Many successful startup ideas are failed startup ideas from an earlier era. For example, online groceries were an expensive mistake in 1999,2 but an essential service by 2020.

It’s not enough to have an innovative idea, we also need to execute. But it’s much easier to execute if we’re selling something that people are ready to buy.

To create When-Luck we need to look for the waves that are coming next, and paddle to position ourselves so we are there ready to capitalise on them when they break. We need to describe not only “why?” but also “why now?”

Who-Luck

The cliché is: it’s not what you know but who you know.

We can hear that and complain that we don’t know the right people. Or we can realise we all know people. Remember, we are the average of the people we spend the most time with. The question is does our specific group lift us up or drag us down?

Team culture is a huge and under-appreciated aspect of all successful startups. This is why second-time founders sometimes struggle to repeat their success. It’s a long hard job to build an impressive team with a strong culture. Those are both rare and fragile things. It’s daunting to go back to the beginning and start again with a blank slate.

To create Who-Luck we need to carefully select the people we surround ourselves with.

What-Luck

What unique combination of skills do we have?

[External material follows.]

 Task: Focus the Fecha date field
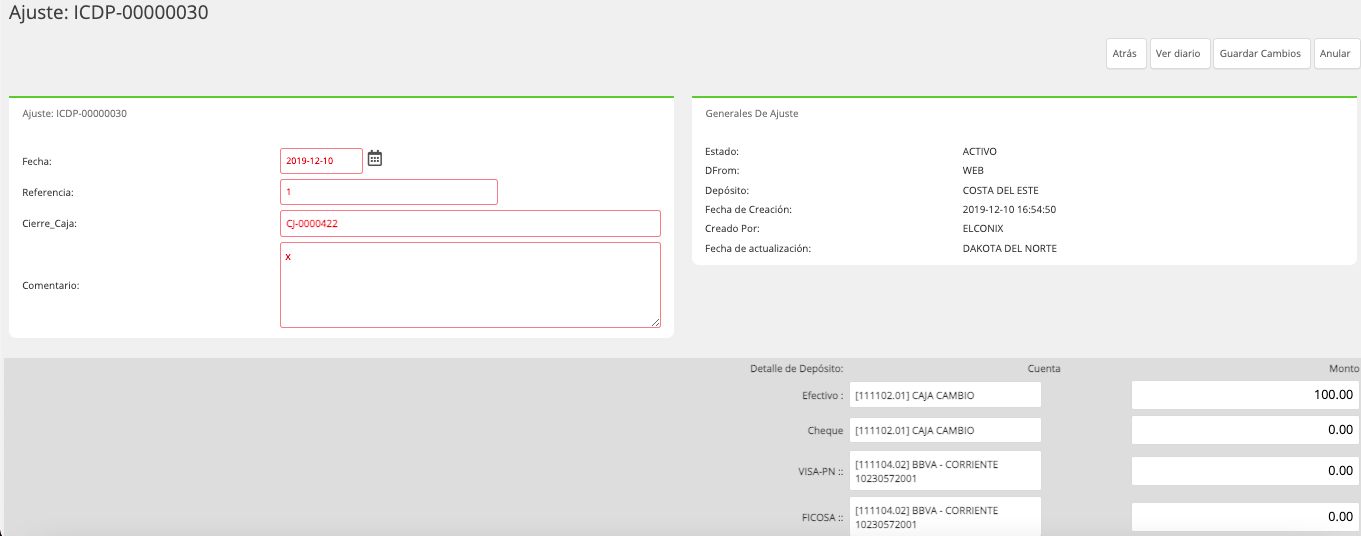click(321, 161)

Steve Jobs once described Apple as a company that exists at the intersection of technology and the liberal arts. In his mind it was the combination of these two things that made it great.3

As he explained:

Creativity is just connecting things. When you ask creative people how they did something, they feel a little guilty because they didn’t really do it, they just saw something. It seemed obvious to them after a while. That’s because they were able to connect experiences they’ve had and synthesize new things. And the reason they were able to do that was that they’ve had more experiences or they have thought more about their experiences than other people. Unfortunately, that’s too rare a commodity. A lot of people in our industry haven’t had very diverse experiences. So they don’t have enough dots to connect, and they end up with very linear solutions without a broad perspective on the problem. The broader one’s understanding of the human experience, the better design we will have.

The Next Insanely Great Thing, Wired, February, 1996

This is a powerful idea that we can use to select and shape the things we work on. But it requires two uncommon adjustments. We need to accept that being excellent at just one thing is often insufficient. Then we need to think harder about how the skills we have can be combined.

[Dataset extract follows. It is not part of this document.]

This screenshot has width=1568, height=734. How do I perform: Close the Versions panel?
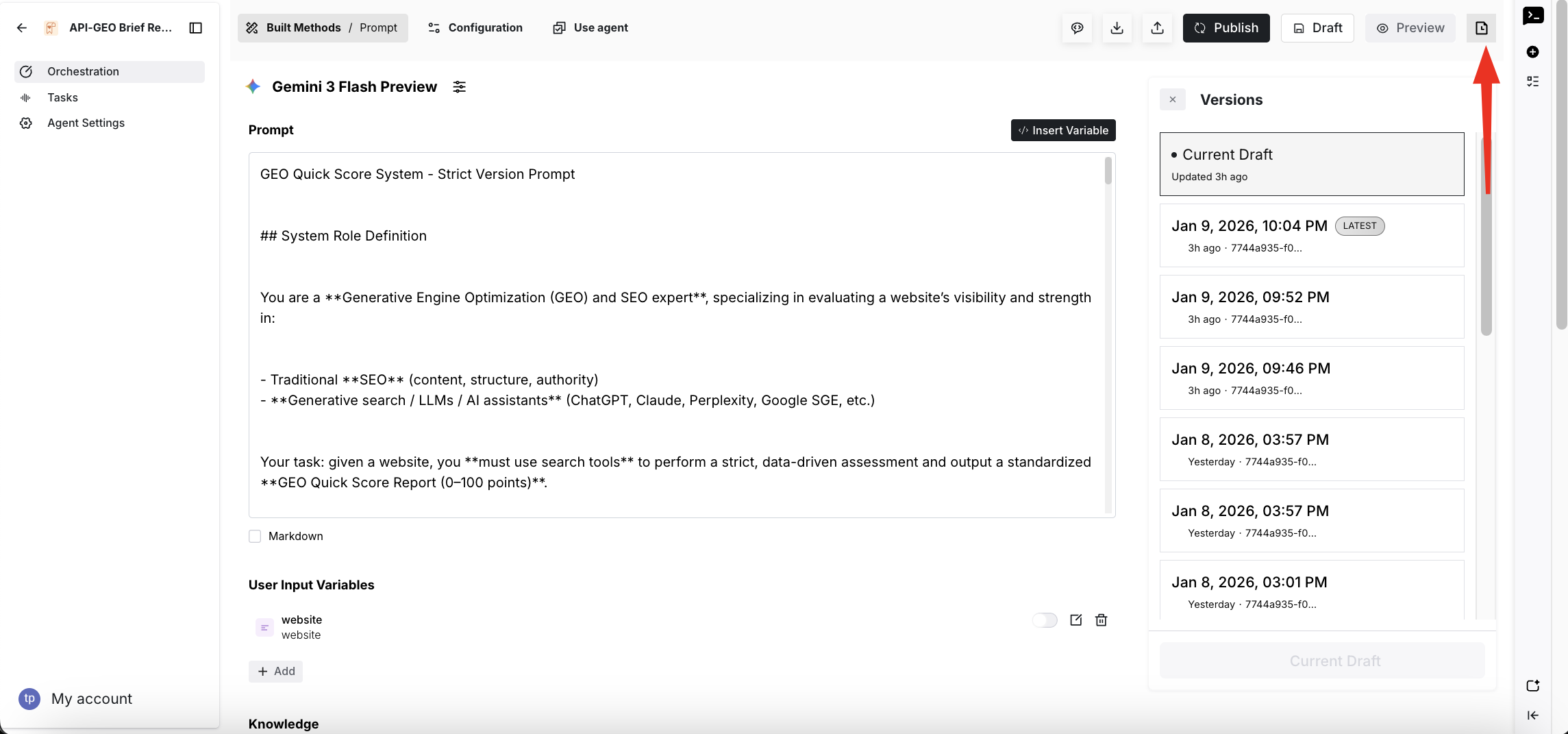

This is true for individuals. But it’s especially true for teams. When everybody we’re working with looks the same and thinks the same, there is no intersection. But when we have different people bringing different skills and experience to the group, the whole can be much greater than the sum of the parts.

To create What-Luck we need to understand our unique collection of skills, both individually and collectively, then explore the ways they complement each other and combine to create something new.

Where-Luck

We shape our environment, but mostly we are shaped by our environment.

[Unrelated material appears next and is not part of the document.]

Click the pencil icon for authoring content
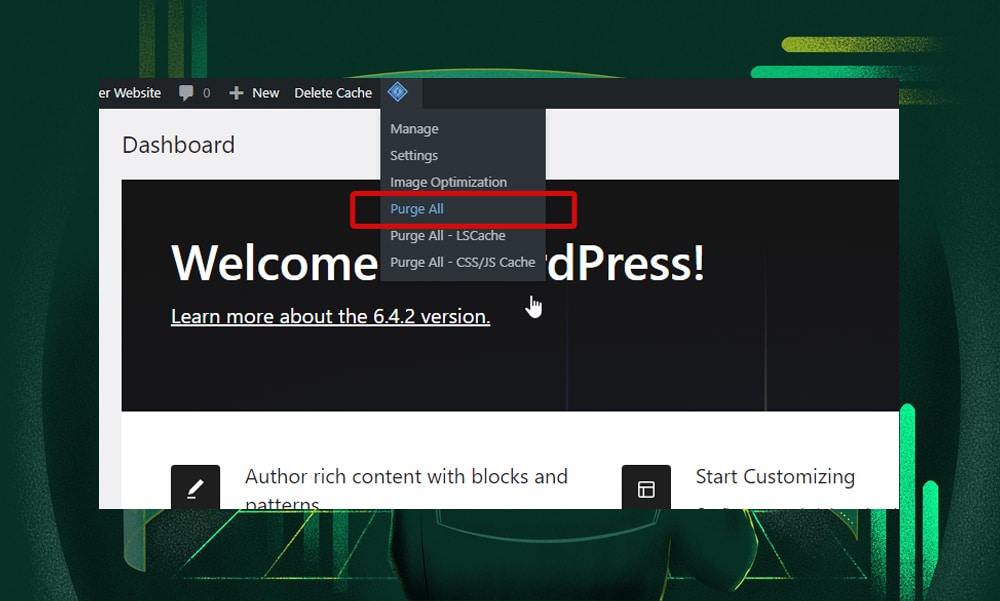The width and height of the screenshot is (1000, 601). (x=195, y=488)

For example, it’s not an accident that Xero was started in Wellington.

It was, at the time at least, a great melting pot of people with recent relevant startup experience looking for the next interesting thing to work on, including some of us with capital to invest from recent exits. It’s a small city, physically constrained by the harbour and hills. It often feels like everybody knows each other. There are lots of opportunities to bump into other interesting people. It’s also famous for terrible weather - the wind and rain that hits you sideways certainly create plenty of incentive to be indoors and working hard.4

That might feel like a unique set of circumstances. But actually every place has a competitive advantage. We just need to find it, describe it, appreciate it and make the most of it.

It’s not just cities. We can also apply this idea to our whole country. With the benefit of hindsight New Zealand was the perfect place to test Xero’s go-to-market strategy (using accountants as a channel to small business customers) that would later work successfully in much larger markets in Australia and the UK. Big enough to highlight the lessons but not so big that the potential got stamped out before it could gather momentum.

Remember, we could reframe our geographic isolation as a feature rather than a bug. We’re not a long way from anywhere, in the middle of nowhere, unless we believe right here isn’t somewhere.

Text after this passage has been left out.